• [INFORMATION SHOWN]:
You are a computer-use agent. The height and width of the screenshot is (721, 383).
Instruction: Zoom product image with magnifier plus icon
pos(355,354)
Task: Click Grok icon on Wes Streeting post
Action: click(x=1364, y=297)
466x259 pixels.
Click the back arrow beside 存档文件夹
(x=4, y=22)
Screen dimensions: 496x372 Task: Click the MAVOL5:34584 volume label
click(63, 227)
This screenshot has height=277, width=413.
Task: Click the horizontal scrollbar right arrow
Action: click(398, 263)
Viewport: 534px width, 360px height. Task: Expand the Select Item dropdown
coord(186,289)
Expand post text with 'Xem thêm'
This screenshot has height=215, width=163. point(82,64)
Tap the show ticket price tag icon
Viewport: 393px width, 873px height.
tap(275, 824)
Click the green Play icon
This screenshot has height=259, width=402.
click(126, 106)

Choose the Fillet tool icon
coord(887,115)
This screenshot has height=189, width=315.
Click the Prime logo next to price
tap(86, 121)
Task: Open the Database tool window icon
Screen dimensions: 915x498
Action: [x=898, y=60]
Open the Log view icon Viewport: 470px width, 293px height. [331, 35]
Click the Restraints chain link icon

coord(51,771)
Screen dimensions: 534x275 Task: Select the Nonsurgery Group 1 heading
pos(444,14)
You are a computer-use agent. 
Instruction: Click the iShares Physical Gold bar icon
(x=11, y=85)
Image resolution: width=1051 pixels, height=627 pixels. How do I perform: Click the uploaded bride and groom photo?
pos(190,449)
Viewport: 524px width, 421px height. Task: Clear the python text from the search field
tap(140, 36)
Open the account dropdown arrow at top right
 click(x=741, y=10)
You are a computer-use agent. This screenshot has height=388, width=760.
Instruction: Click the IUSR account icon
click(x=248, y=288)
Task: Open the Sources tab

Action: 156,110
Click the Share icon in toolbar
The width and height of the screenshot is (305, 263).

• [PROBLEM]: All entries are to be returned word for word.

• [EXERCISE SOLUTION]:
You are a computer-use agent. The height and width of the screenshot is (721, 383).
Instruction: Zoom product image with magnifier plus icon
pos(355,354)
Task: Click Grok icon on Wes Streeting post
Action: click(x=1364, y=297)
466x259 pixels.
Click the back arrow beside 存档文件夹
(x=4, y=22)
Screen dimensions: 496x372 Task: Click the MAVOL5:34584 volume label
click(63, 227)
This screenshot has height=277, width=413.
Task: Click the horizontal scrollbar right arrow
Action: click(398, 263)
Viewport: 534px width, 360px height. Task: Expand the Select Item dropdown
coord(186,289)
Expand post text with 'Xem thêm'
This screenshot has height=215, width=163. point(82,64)
Tap the show ticket price tag icon
Viewport: 393px width, 873px height.
tap(275, 824)
Click the green Play icon
This screenshot has height=259, width=402.
click(126, 106)

Choose the Fillet tool icon
coord(887,115)
This screenshot has height=189, width=315.
Click the Prime logo next to price
tap(86, 121)
Task: Open the Database tool window icon
Screen dimensions: 915x498
Action: [x=898, y=60]
Open the Log view icon Viewport: 470px width, 293px height. [331, 35]
Click the Restraints chain link icon

coord(51,771)
Screen dimensions: 534x275 Task: Select the Nonsurgery Group 1 heading
pos(444,14)
You are a computer-use agent. 
Instruction: Click the iShares Physical Gold bar icon
(x=11, y=85)
Image resolution: width=1051 pixels, height=627 pixels. How do I perform: Click the uploaded bride and groom photo?
pos(190,449)
Viewport: 524px width, 421px height. Task: Clear the python text from the search field
tap(140, 36)
Open the account dropdown arrow at top right
 click(x=741, y=10)
You are a computer-use agent. This screenshot has height=388, width=760.
Instruction: Click the IUSR account icon
click(x=248, y=288)
Task: Open the Sources tab

Action: 156,110
Click the Share icon in toolbar
The width and height of the screenshot is (305, 263).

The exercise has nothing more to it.